**Task description**: Print every record exactly, omitting none.
Start of Block
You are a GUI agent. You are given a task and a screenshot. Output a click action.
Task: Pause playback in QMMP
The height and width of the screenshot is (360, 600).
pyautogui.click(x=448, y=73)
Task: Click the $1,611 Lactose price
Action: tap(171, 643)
End of Block
**Result**:
You are a GUI agent. You are given a task and a screenshot. Output a click action.
Task: Pause playback in QMMP
The height and width of the screenshot is (360, 600).
pyautogui.click(x=448, y=73)
Task: Click the $1,611 Lactose price
Action: tap(171, 643)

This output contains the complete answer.